3 To say that philosophy is secular does not mean that it is anti-religious, but only that it is independent of religion. If one needed to be anti-religious or even nonreligious to do philosophy, the history of philosophy would be very slim. To say that philosophy is secular also is not to deny that there are many thinkers, arguably including most of the first philosophers themselves, for whom it is not always clear whether they are doing philosophy or theology: philosophy, like any other discipline, has gray boundaries.

4 In saying this, am I ruling out Continental philosophy by stipulation? I don’t think so, at least not across the board. To be sure, Continental philosophers do not write like analytic philosophers, and I consider that a vice, but I am not sure that their rock-bottom commitments are different from those of analytic philosophers. The phenomenologists and existentialists I am familiar with seem to base their thought upon rational and evidential grounds as much as anyone else; even with postmodernists, I am not sure that the open disdain for reason and evidence is more than just talk. Am I ruling out from philosophy anyone whose inquiries do not ultimately rely upon reason and evidence? Yes, with no apologies.

5 I need to make another qualification here: poetry and literature sometimes can overlap with philosophy. Camus, for instance, expressed himself very well through the medium of novels and plays, but he seems to have worked out those thoughts by using to reason and evidence. I would contrast that with, say, the poem by Whitman that expresses disgust with the way astronomers dissect nature, and contrasts their efforts with the beauty of the night sky. I suspect Whitman was just articulating feelings rather than a position he had worked out rationally: however deep his feelings might be, and however much grist they might provide for a philosophical mill, Whitman still was not doing philosophy.

6 Some philosophers use the term axiology in a more constrained (and perhaps more proper) way, to refer strictly to the study of questions of value; in such usage, axiology cuts across the studies I list, functioning as a component of each rather than an umbrella term for all.

Suggested introductory books

Lawhead WF. 2015. The Voyage of Discovery: A Historical Introduction to Philosophy: Fourth Edition. Belmont, CA: Wadsworth.

This is a historical introduction to philosophy that I use in my current Philosophy 101 classes. It is very well-written and consists almost entirely of secondary text, with only a few pages per chapter of original text.

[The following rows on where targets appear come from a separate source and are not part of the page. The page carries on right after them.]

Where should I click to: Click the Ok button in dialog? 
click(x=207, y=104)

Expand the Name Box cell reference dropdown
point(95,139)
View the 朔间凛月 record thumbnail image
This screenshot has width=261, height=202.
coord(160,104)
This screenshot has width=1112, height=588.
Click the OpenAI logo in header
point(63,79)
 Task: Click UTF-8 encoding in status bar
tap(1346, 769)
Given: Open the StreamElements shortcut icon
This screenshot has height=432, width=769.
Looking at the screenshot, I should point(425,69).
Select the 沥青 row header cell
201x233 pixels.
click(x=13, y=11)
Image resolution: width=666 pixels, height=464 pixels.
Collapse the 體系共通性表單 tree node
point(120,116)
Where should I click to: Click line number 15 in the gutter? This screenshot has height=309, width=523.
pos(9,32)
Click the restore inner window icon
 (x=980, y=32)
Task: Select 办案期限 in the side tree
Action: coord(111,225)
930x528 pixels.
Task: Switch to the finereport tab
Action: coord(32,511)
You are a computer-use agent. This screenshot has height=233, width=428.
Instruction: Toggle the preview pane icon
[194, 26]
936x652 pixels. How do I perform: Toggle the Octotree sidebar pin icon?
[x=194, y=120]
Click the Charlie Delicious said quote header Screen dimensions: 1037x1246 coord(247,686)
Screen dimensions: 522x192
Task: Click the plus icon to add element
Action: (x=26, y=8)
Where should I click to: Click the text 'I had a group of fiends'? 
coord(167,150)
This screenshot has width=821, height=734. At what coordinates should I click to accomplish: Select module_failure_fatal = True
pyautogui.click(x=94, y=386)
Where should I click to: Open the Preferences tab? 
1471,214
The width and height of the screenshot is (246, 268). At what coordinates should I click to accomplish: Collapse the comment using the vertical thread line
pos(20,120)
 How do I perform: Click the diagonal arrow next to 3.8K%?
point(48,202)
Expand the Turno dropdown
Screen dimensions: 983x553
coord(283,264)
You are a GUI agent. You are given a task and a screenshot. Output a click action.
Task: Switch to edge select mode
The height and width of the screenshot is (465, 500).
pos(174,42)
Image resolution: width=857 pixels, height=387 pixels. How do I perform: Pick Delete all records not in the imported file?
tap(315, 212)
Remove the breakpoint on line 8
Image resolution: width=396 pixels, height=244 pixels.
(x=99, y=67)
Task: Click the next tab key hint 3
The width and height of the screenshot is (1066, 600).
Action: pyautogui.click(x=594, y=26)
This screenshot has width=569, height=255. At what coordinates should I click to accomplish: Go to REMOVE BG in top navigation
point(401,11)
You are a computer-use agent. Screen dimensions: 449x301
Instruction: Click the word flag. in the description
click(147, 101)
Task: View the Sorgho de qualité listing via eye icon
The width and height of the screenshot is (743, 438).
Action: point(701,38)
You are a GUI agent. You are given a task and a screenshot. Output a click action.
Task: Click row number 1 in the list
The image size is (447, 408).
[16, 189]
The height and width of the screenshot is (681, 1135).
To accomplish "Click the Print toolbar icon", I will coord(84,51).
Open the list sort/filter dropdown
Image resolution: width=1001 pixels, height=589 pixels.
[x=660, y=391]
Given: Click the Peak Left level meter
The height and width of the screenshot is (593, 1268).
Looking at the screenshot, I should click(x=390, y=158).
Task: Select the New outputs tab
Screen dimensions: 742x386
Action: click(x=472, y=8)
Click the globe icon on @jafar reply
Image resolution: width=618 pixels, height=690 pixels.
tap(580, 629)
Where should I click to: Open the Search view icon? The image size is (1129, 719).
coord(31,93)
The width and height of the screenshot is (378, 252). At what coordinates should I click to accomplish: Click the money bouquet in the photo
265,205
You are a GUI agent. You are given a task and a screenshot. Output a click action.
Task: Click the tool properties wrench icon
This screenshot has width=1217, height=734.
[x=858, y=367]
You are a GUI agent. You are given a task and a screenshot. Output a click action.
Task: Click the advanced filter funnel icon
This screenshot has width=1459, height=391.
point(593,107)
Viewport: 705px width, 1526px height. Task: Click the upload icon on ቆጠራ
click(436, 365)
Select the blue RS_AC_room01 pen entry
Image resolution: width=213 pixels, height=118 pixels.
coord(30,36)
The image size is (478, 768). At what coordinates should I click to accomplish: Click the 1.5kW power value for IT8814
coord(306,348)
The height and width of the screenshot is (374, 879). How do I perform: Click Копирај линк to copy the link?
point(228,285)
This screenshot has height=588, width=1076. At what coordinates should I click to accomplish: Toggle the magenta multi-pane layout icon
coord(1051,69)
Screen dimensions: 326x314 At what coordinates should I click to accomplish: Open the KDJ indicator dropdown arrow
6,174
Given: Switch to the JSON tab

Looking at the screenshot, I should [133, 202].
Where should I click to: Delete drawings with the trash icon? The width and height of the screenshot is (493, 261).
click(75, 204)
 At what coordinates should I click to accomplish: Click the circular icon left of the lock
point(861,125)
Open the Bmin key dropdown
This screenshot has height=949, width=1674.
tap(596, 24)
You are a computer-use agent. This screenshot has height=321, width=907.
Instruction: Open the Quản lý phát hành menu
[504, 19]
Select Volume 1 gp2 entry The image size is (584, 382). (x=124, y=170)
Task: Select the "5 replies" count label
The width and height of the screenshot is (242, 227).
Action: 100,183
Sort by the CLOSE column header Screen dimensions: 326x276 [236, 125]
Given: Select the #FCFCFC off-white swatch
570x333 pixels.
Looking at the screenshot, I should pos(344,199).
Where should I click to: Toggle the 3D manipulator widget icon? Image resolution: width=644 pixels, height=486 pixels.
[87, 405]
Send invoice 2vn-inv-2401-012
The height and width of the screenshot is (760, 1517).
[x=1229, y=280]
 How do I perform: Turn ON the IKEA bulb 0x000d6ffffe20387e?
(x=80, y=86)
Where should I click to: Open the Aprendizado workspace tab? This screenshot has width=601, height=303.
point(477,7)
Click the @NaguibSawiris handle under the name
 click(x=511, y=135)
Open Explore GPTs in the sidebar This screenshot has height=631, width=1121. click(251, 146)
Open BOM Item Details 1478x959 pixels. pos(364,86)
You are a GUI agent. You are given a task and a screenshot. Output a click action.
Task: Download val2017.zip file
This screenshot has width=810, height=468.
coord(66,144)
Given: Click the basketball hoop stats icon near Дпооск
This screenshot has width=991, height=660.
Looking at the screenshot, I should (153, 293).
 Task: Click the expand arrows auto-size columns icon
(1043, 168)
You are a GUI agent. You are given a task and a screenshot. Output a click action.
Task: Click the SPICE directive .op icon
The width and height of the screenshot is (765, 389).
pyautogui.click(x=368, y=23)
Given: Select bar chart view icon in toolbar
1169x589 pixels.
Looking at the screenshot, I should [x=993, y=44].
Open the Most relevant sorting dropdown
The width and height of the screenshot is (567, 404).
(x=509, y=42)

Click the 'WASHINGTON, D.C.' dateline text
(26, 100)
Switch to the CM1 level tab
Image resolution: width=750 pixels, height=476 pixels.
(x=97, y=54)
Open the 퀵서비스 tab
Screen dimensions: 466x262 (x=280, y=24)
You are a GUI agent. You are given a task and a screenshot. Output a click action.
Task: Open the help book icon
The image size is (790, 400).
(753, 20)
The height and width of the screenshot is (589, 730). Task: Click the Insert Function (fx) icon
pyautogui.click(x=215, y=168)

Nagel T. 1987. What Does It All Mean? Oxford: Oxford University Press.

So far, this is the only topic-oriented general introduction to philosophy that I really like. It is very short and does not address some key questions, but it is a great first step.

Stumpf SE, Fieser J. 2007. Socrates to Sartre and Beyond: Eighth Edition. New York: McGraw-Hill.

This is another historical introduction that I used to use in my Philosophy 101 classes. It is considerably denser than Lawhead, which may be good or bad depending on your temperament.

Warburton N. 2006. Philosophy: The Classics: Third Edition. New York: Routledge.

This is yet another historical introduction that I used to use in my Philosophy 101 classes. Each chapter covers, in lightning speed, one book by one philosopher. This is a great first step into the history of philosophy. Warburton also offers free audio versions of most of the chapters.